On Tue, Dec 05, 2023 at 10:23:08PM +0000, Edgecombe, Rick P wrote:
On Tue, 2023-12-05 at 15:51 +0000, Mark Brown wrote:
Hrm, right. And we then can't use do_mmap() either. I'd be somewhat tempted to disallow that specific case for now rather than deal with it though that's not really in the spirit of just always following what the user asked for.
Oh, yea. What a pain. It doesn't seem like we could easily even add a do_mmap() variant that takes an mm either.
I did a quick logging test on a Fedora userspace. systemd (I think) appears to do a clone(!CLONE_VM) with a stack passed. So maybe the combo might actually get used with a shadow_stack_size if it used clone3 some day. At the same time, fixing clone to mmap() in the child doesn't seem straight forward at all. Checking with some of our MM folks, the suggestion was to look at doing the child's shadow stack mapping in dup_mm() to avoid tripping over complications that happen when a remote MM becomes more "live".
Yeah, I can't see anything that looks particularly tasteful.
If we just punt on this combination for now, then the documented rules for args->shadow_stack_size would be something like: clone3 will use the parents shadow stack when CLONE_VM is not present.
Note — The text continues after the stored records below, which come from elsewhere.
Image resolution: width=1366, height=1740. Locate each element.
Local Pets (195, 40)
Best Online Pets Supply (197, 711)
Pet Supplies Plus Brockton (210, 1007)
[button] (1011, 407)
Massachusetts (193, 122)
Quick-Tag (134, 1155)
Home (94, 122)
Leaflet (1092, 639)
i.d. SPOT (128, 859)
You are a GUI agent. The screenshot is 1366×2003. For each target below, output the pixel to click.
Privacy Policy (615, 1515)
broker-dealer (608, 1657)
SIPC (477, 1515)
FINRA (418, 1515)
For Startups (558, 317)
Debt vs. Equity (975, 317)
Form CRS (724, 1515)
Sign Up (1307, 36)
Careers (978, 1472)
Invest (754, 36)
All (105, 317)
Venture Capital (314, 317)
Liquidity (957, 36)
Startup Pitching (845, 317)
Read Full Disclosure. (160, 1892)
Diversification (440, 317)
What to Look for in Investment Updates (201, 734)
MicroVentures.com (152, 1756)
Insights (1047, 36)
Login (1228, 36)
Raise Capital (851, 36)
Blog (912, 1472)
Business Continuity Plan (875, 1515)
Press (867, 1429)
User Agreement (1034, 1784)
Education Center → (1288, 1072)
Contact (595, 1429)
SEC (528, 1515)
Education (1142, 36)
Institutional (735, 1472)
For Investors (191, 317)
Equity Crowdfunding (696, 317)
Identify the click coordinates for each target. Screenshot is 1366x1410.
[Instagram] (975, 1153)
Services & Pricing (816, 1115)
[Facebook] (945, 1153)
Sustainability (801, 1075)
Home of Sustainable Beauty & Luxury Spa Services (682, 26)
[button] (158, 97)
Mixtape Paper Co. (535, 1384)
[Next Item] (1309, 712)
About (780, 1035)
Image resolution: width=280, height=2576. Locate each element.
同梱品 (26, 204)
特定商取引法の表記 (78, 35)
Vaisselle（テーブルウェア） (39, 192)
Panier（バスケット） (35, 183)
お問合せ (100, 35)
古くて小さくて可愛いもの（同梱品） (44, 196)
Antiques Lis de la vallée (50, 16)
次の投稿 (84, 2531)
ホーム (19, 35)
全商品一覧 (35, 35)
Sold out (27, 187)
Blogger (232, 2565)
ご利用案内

If CLONE_VFORK is set then it will use the parents shadow stack only when args->shadow_stack_size is non-zero. In the cases when the parents shadow stack is not used, args->shadow_stack_size is used for the size whenever non-zero.
I guess it doesn't seem too overly complicated. But I'm not thinking any of the options seem great. I'd unhappily lean towards not
Indeed, it's all really hard to get enthusiastic about.
supporting shadow_stack_size!=0 && !CLONE_VM for now. But it seems like there may be a user for the unsupported case, so this would be just improving things a little and kicking the can down the road. I also wonder if this is a sign to reconsider the earlier token consuming design.
In the case where we have !CLONE_VM it should actually possible to reuse the token (since the user is in at least some sense the child process rather than the parent) so it's less pure overhead, providing you don't mind the children of a given parent all using the same addresses for their initial shadow stack.
I'll have a poke at the various options and come up with something, hopefully this month but it's getting a bit busy so might be early next year instead.